Check if you have an Index on your IDs in PostgreSQL
Why?
PostgreSQL does not automatically create an index for your ID column. This article will explain why you should always create an Index on your ID columns and how to check if all your existing tables have one. You don't have a lot of time?

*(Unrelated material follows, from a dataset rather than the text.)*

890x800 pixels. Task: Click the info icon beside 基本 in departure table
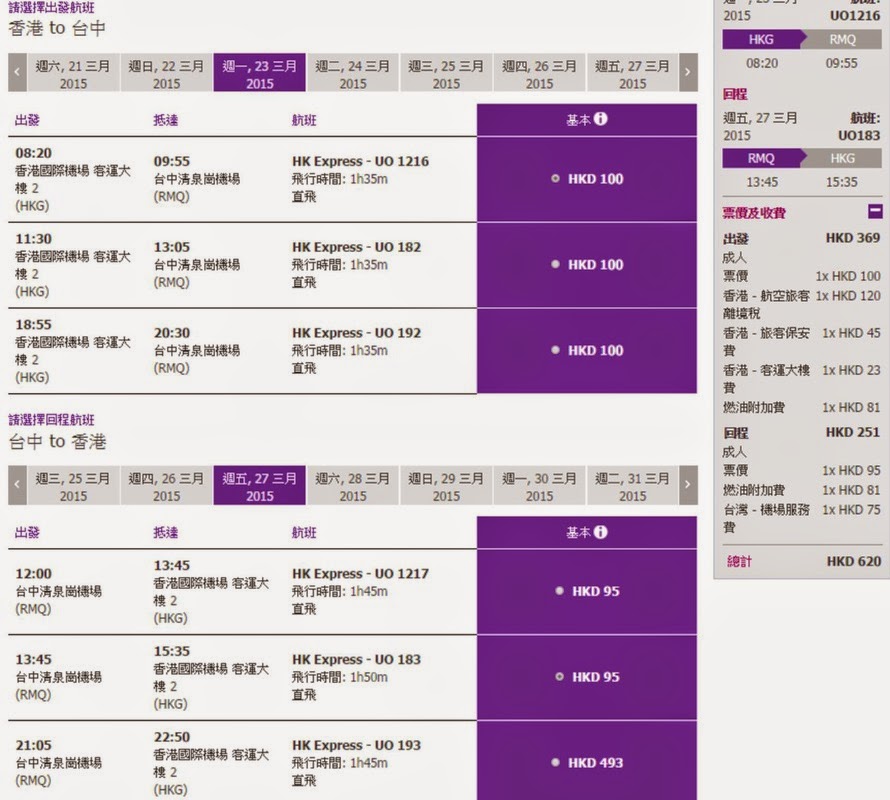pos(601,120)
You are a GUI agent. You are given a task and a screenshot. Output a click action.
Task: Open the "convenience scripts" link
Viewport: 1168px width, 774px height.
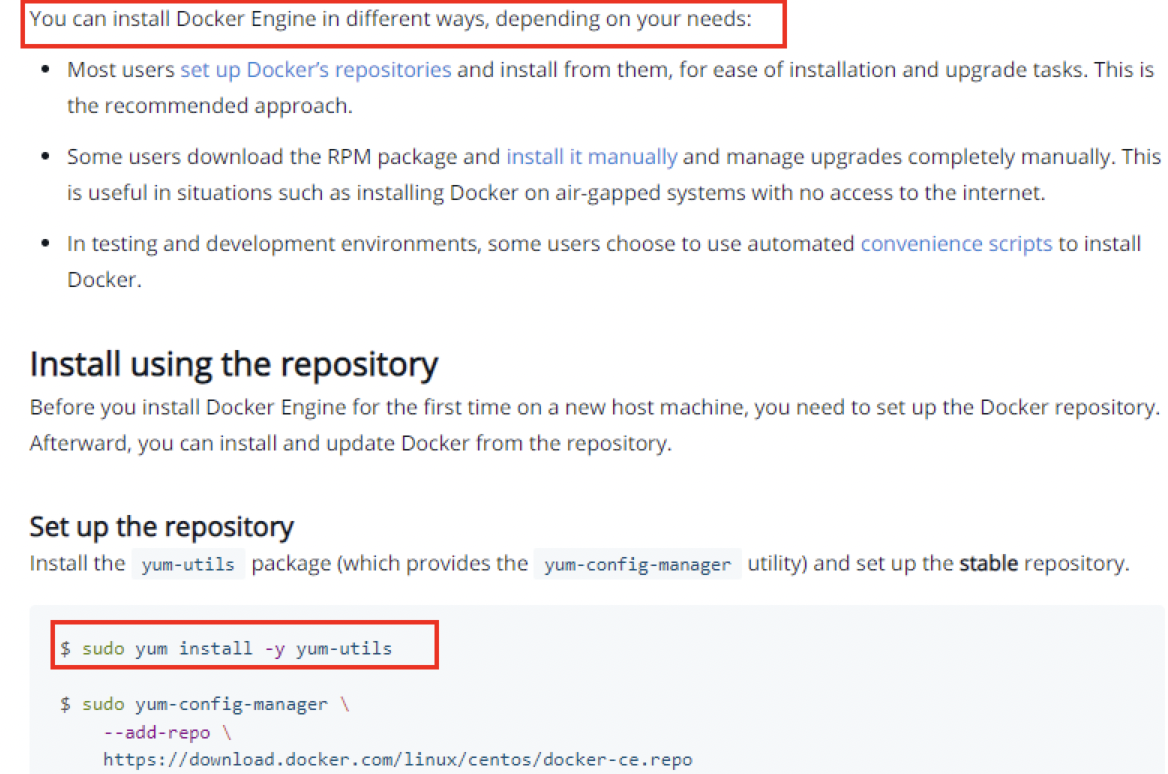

Just click here to go directly to the final query.
How to proceed for new tables?
Let's say you create a table:
CREATE TABLE test (
id serial,
column1 text,
column2 text
);
You should always create an Index for your ID afterwards:
CREATE INDEX ON test (id);
The associated PostgreSQL documentation can be found here.
Performance demonstration
I have a table with 1.25 million data:
SELECT count(*) FROM my_table;
count
---------
1259722
(1 row)
Time: 540.203 ms
I want to update an ID but I do not have an Index on my ID:
UPDATE my_table SET update = now() WHERE id = 12345;
UPDATE 1
Time: 1213.705 ms
For the second test, I create the index:
CREATE INDEX ON my_table (id);
And I run again the sane query:
UPDATE my_table SET update = now() WHERE id = 12345;
UPDATE 1
Time: 2.108 ms
The exact same query went 575 times faster with the Index.
How do I check all my tables?
We just saw that everyone should always create an Index on the ID column for each table. It is (almost) never going to be useless.
But now, let's find out how to scan all the tables of our database to find out were did we forgot to put an Index of our IDs.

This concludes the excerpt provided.